Para la industria, los volúmenes que tienen acunadas las bodegas elaboradoras de jugo concentrado de uva, son una panacea si se los compara con los pobrísimos valores de la última campaña, que permitieron sólo exportar 88.774 toneladas, la peor marca desde el 2001, cuando salieron del país 70.780 toneladas. La actualidad, marca que será difícil para el sector exportador alcanzar los despachos récords de 200.227 toneladas del "07 y 195.142 toneladas del "08, pero que si no ocurre algo extraordinario -el clima es el termómetro y las variables económicas de los gigantes económicos- se llegaría recién en el 2012, calculan los principales jugadores del sector.

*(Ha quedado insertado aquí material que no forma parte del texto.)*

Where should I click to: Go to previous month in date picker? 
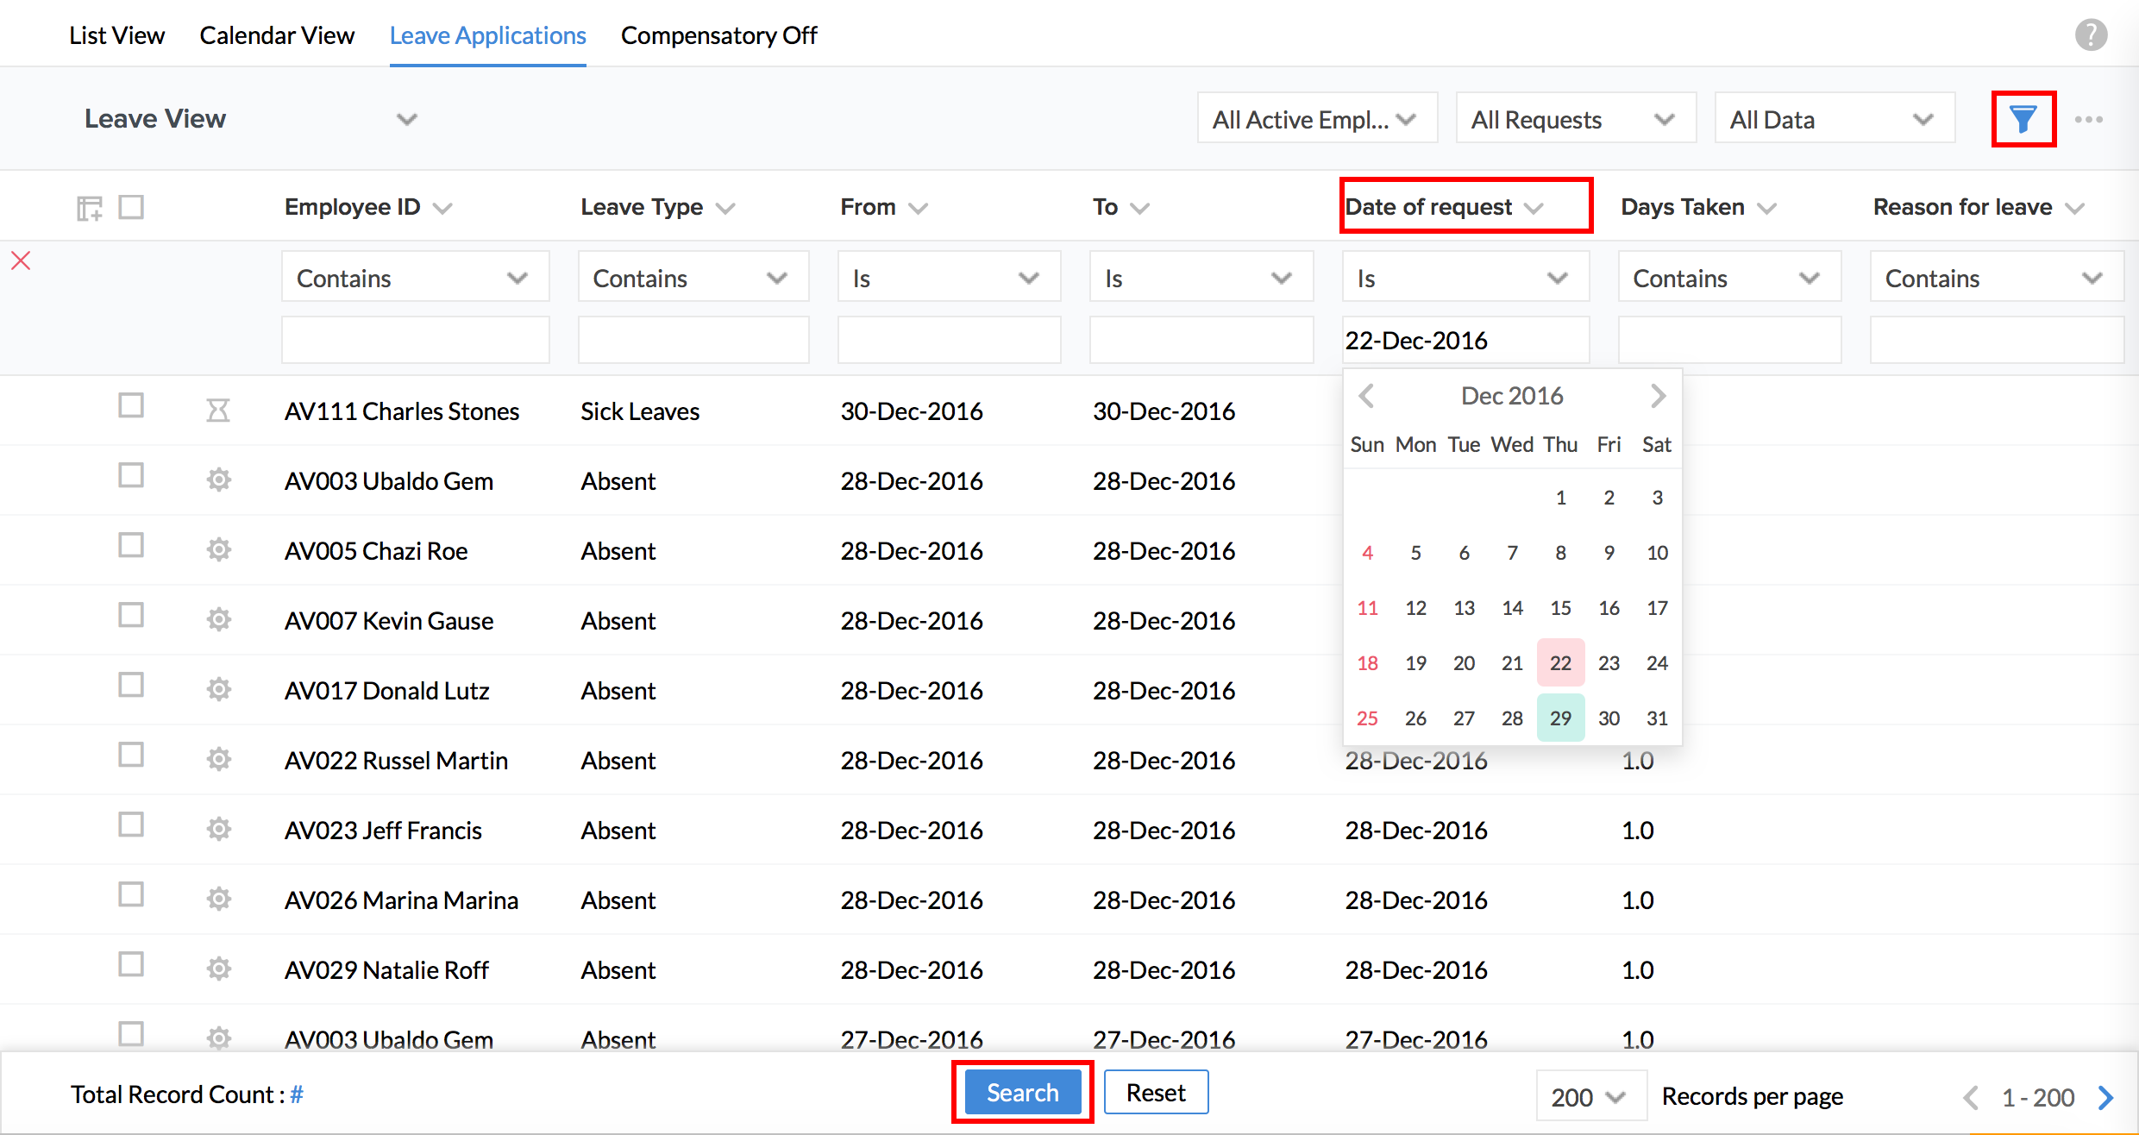pyautogui.click(x=1366, y=396)
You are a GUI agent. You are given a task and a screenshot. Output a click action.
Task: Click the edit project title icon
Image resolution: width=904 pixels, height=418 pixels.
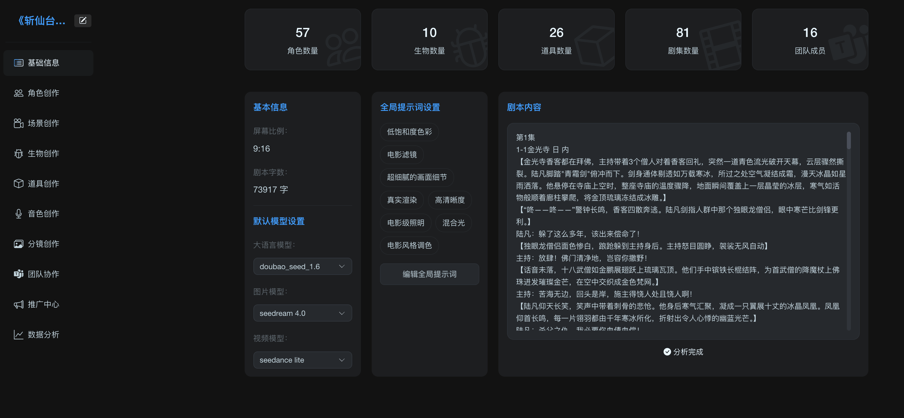pos(83,21)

"El mensaje de la industria siempre fue que Argentina perfectamente podía llegar a las 150 mil toneladas y colocarlas en el exterior. No 200 mil como el 2007 o 2008, porque los dos últimos años fueron apenas sobre los 100 mil. No es fácil recuperar ese volumen que se dejo de vender porque no había mosto pero va a depender más de la oferta que de la demanda”, dijo Sergio Colombo, gerente de la Cámara Argentina de Exportadores de Mosto. En cuanto a la competitividad, el dirigente industrial explicó que "Argentina está cara en dólares. Los problemas de aumentos de los costos internos y de inflación, fogoneados con un dólar estable produce una inflación interna en dólares, que es más preocupante”.

En otro orden, por lo bajo desde algunos sectores de la industria mostera cuestionan que no exista una política de Estado y que sea sólo un nicho comercial "de segunda” cuando exceden volúmenes de vino blanco. Colombo fue enfático y se mostró molesto con esta lectura que hacen de la industria.

¿Por qué no es más estable la industria del mosto?

"No creo que sea así, por ejemplo San Juan hace más mosto que vino y últimamente las fluctuaciones dependieron de qué tan buena fue la cosecha y si no hubo grandes desastres climáticos”.

Pero da la impresión que anda siempre y cuando esté alentado por el Estado y haya excedentes de vino blanco…

"No coincido. Sino fuera un buen negocio no lo harían, el aporte del Estado está pero sino fuera atractiva la industria no se elaboraría en los volúmenes que se elabora. Nosotros no lo vemos así".